Go to the line containing "Viewport: 784px width, 729px height." in the material below. From there to the end, retype every line exactly and drop the pictures.

*** Opening of TASK INPUTS ***

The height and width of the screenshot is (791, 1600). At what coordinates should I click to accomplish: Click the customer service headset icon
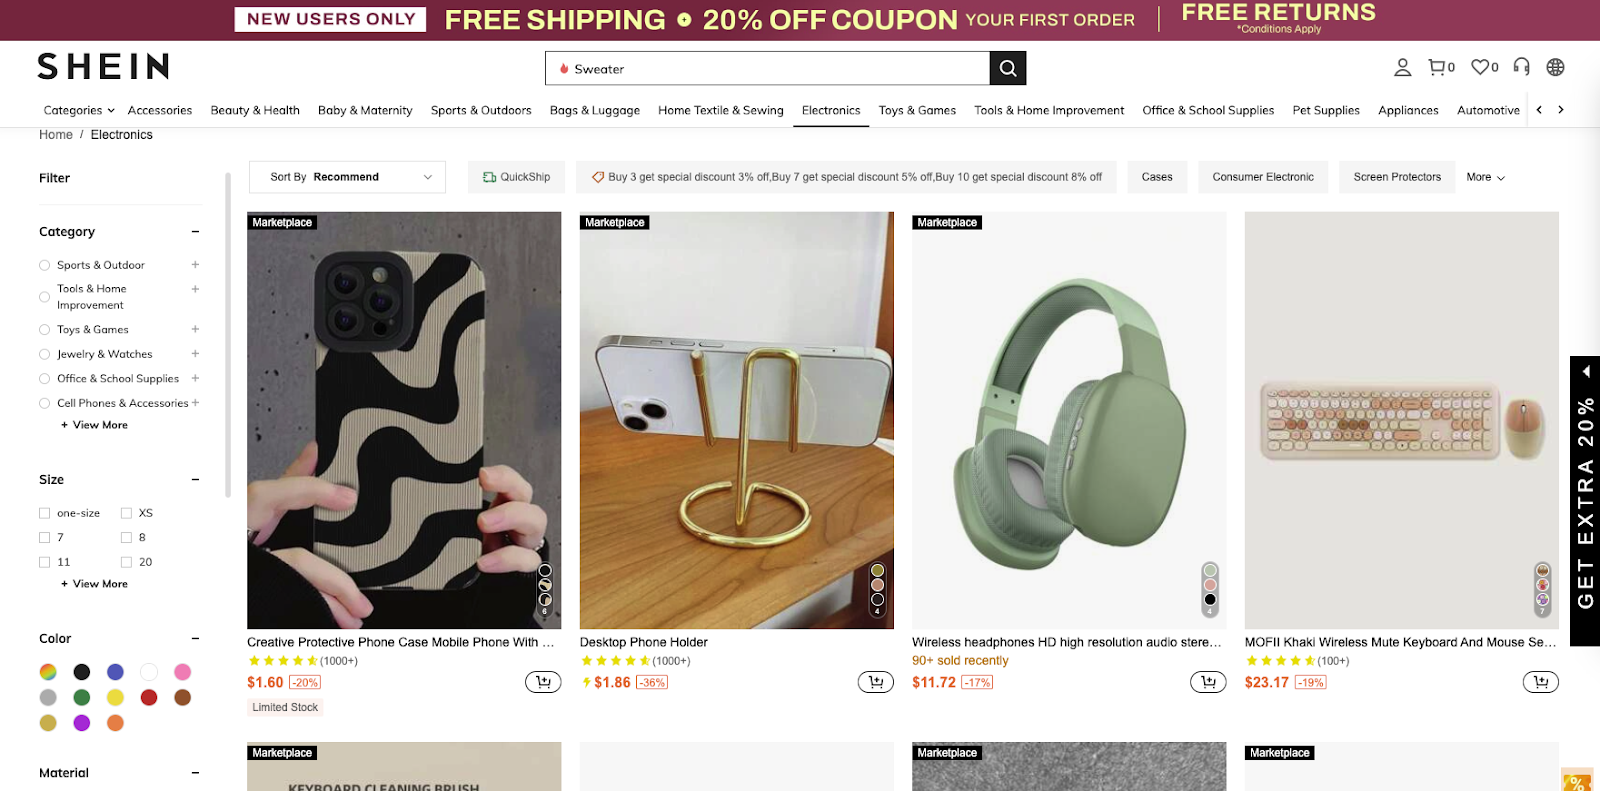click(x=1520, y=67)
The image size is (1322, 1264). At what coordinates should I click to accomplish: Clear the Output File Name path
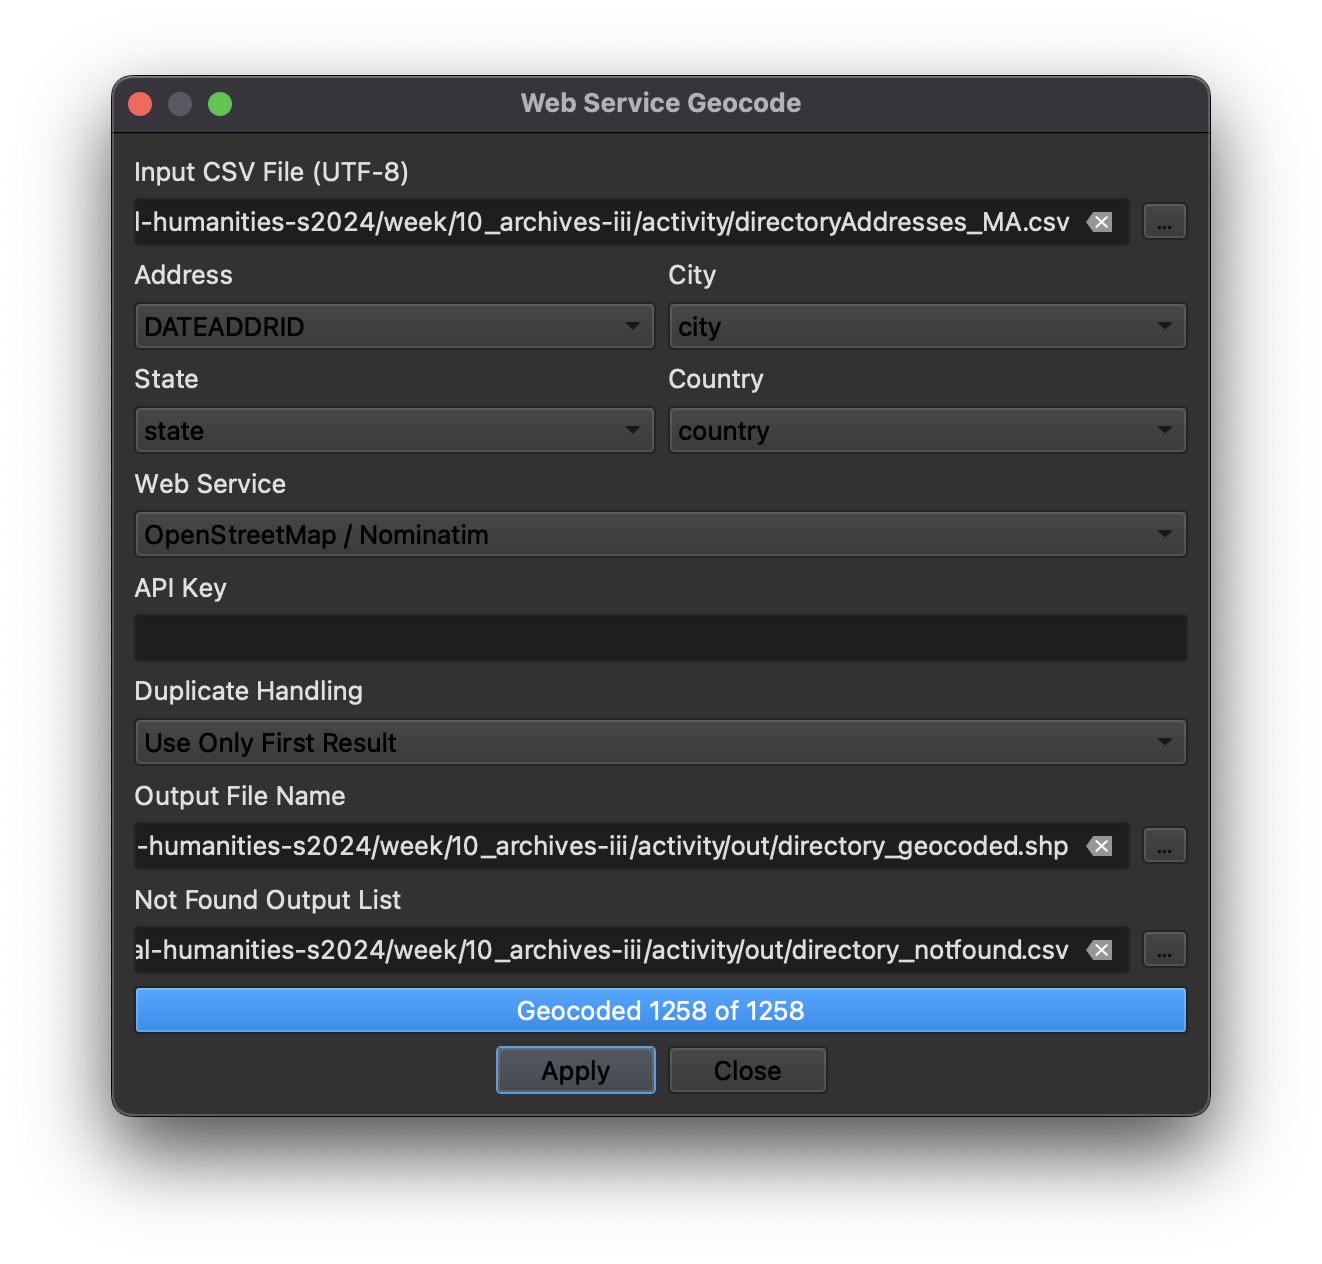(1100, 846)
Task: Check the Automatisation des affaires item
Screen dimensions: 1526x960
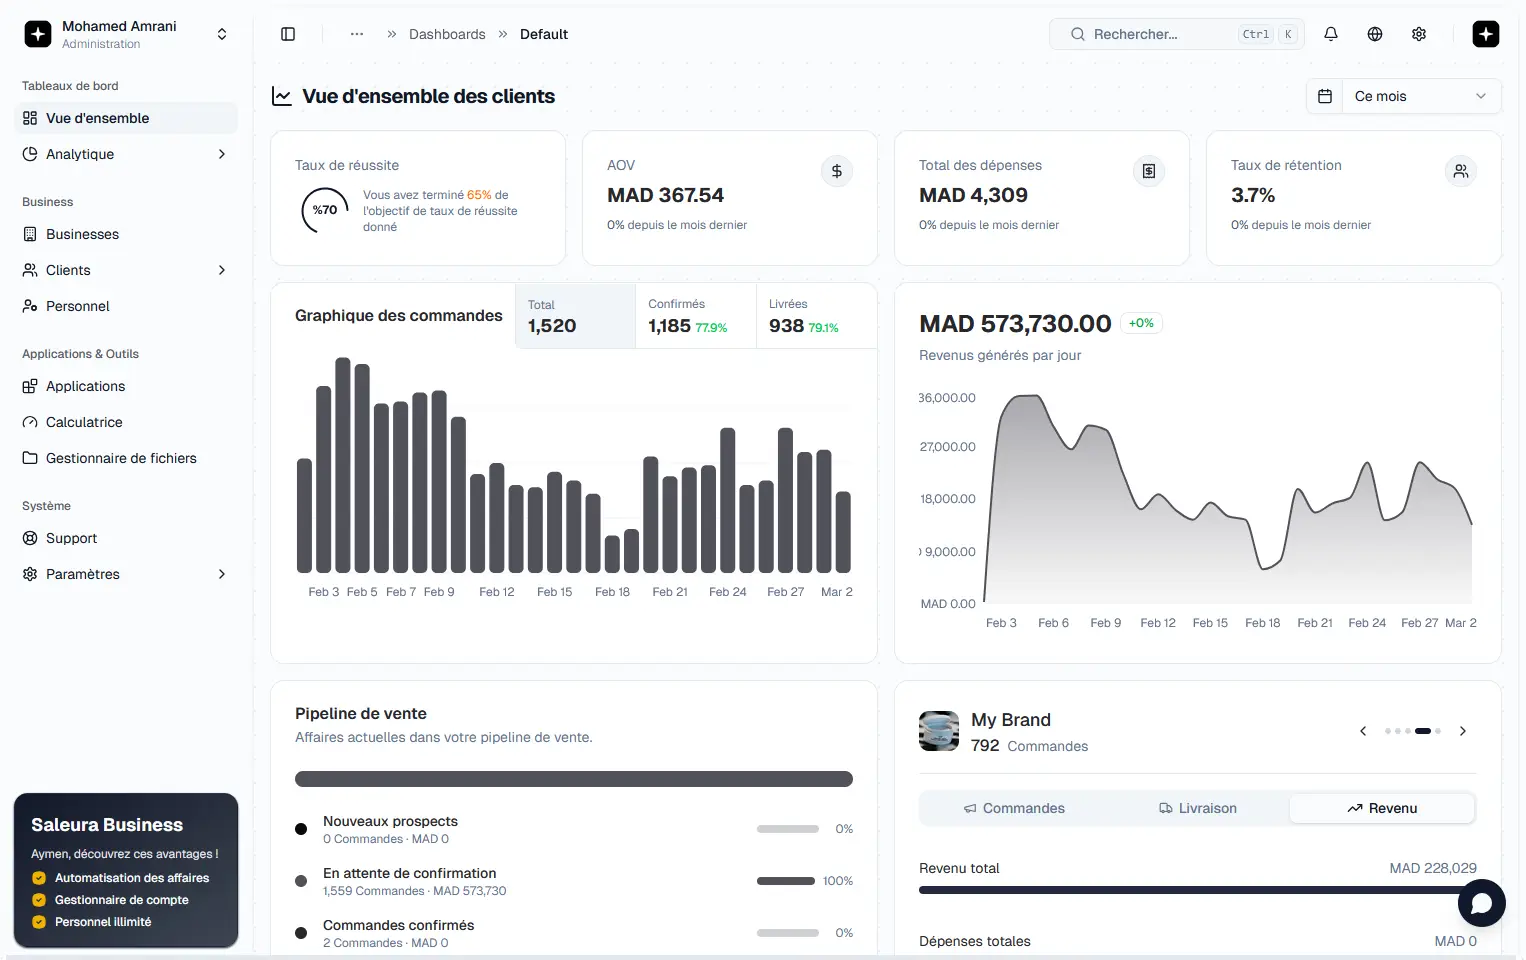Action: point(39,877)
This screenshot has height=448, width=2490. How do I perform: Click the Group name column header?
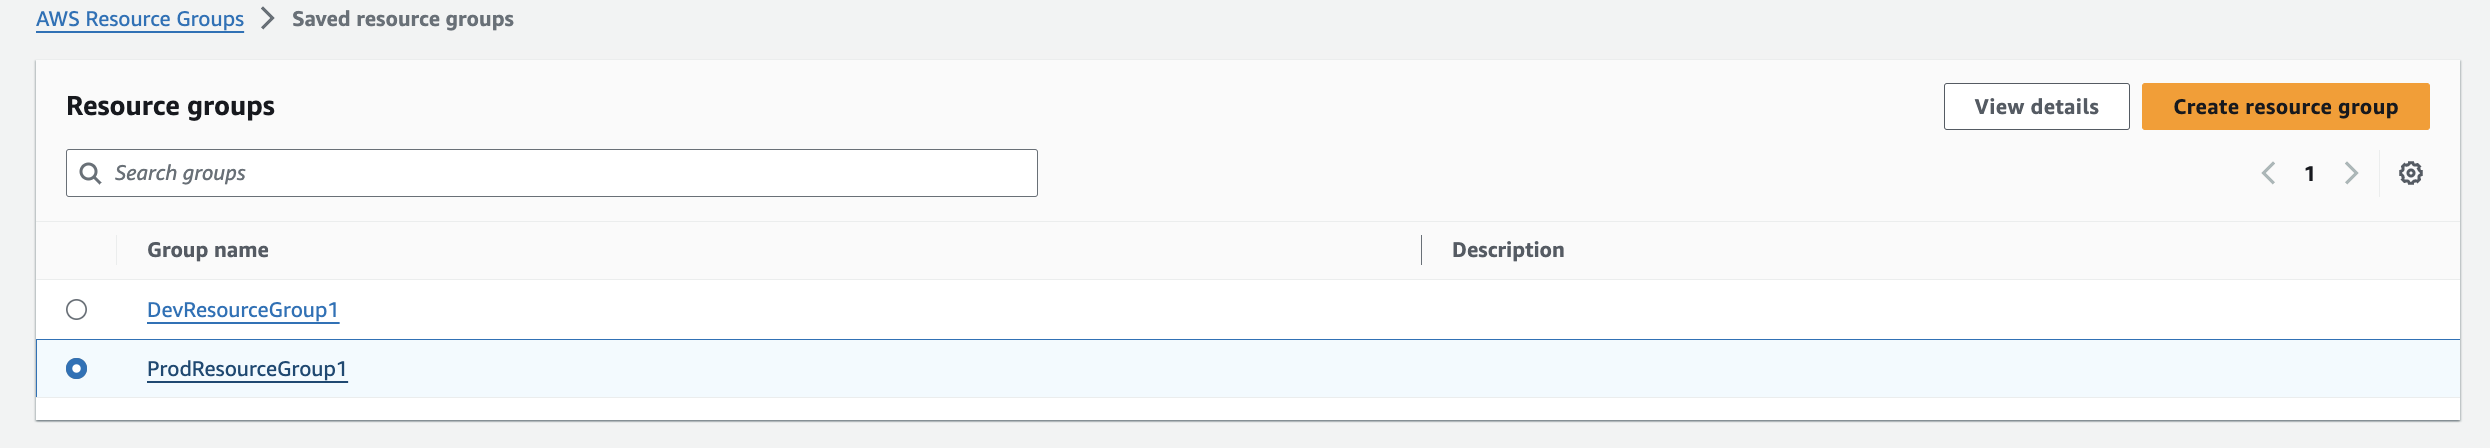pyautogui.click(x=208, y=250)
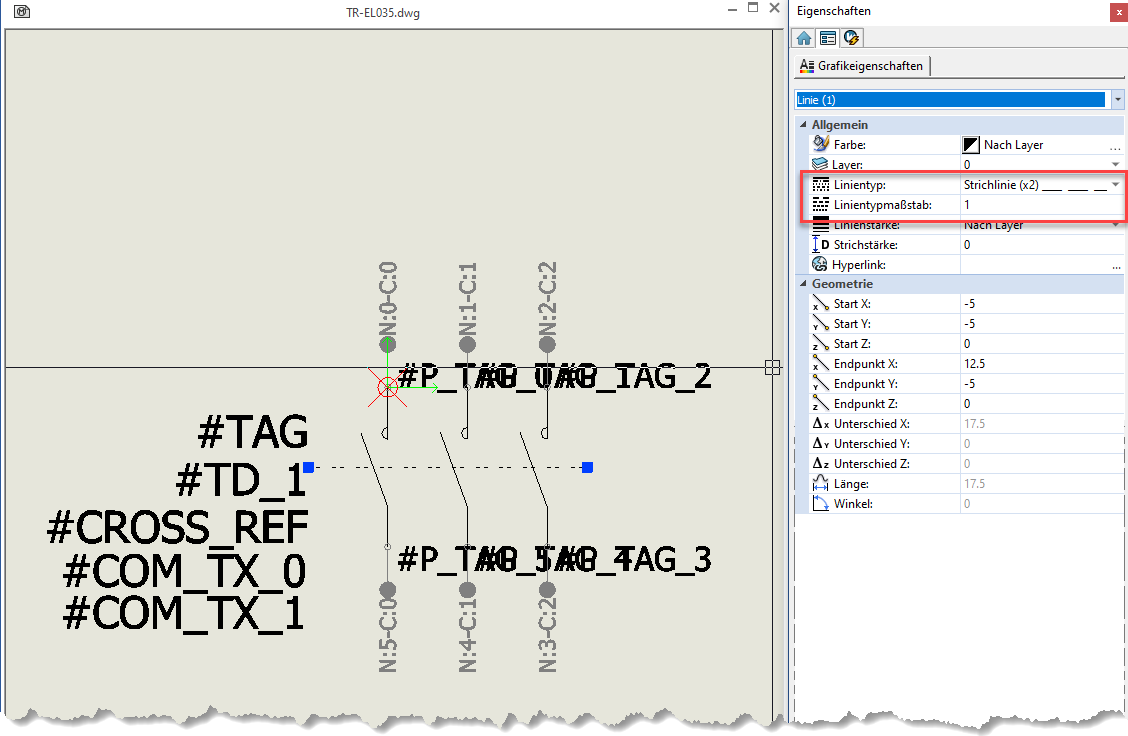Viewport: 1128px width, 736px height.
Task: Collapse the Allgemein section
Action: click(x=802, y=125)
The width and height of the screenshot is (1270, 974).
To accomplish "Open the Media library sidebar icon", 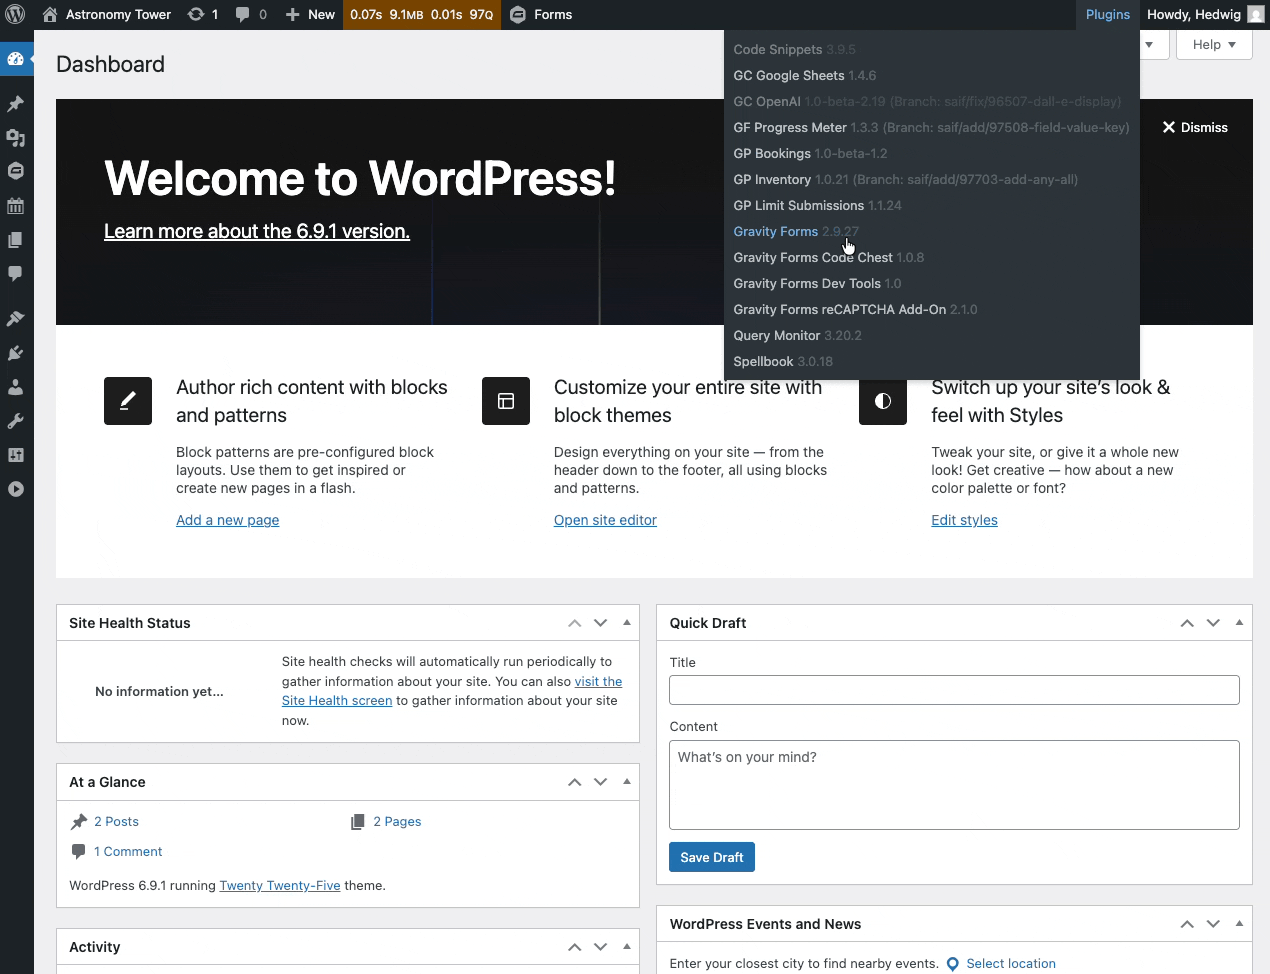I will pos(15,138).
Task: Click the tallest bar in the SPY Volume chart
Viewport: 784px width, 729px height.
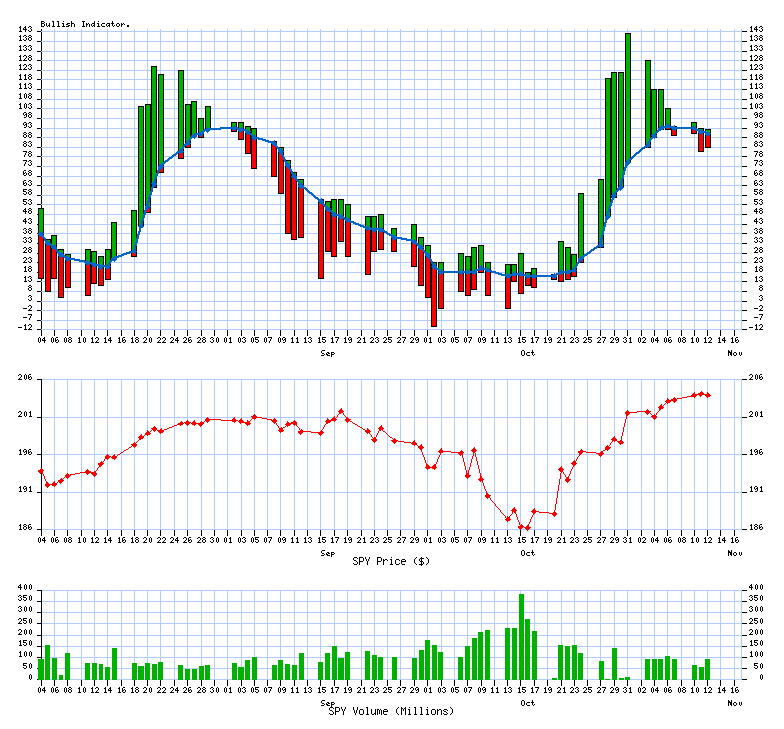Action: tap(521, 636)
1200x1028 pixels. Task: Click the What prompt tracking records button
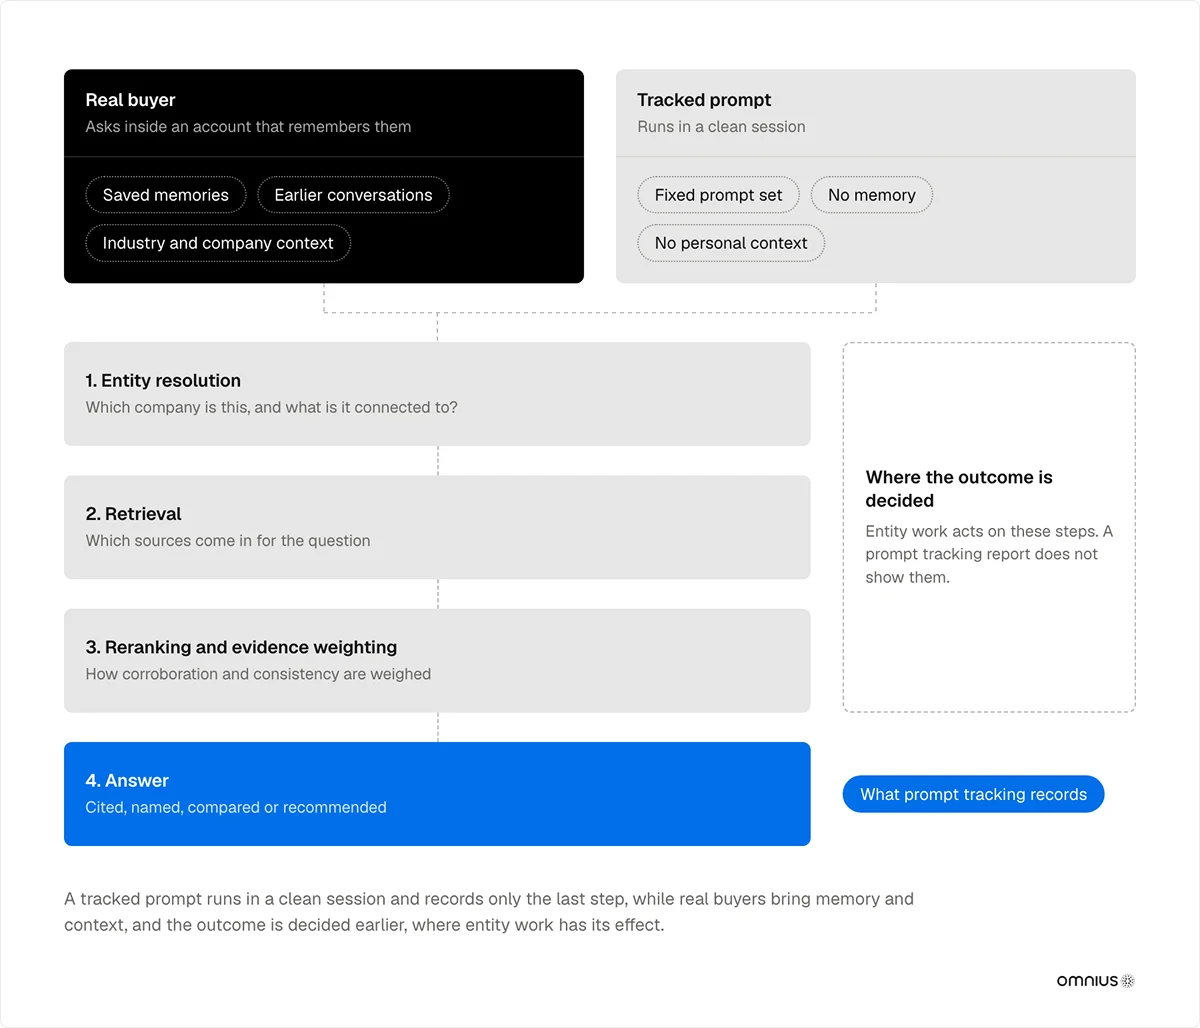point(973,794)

*** Close of TASK INPUTS ***

EXPECTED ANSWER:
Viewport: 784px width, 729px height.
Action: tap(521, 636)
1200x1028 pixels. Task: Click the What prompt tracking records button
point(973,794)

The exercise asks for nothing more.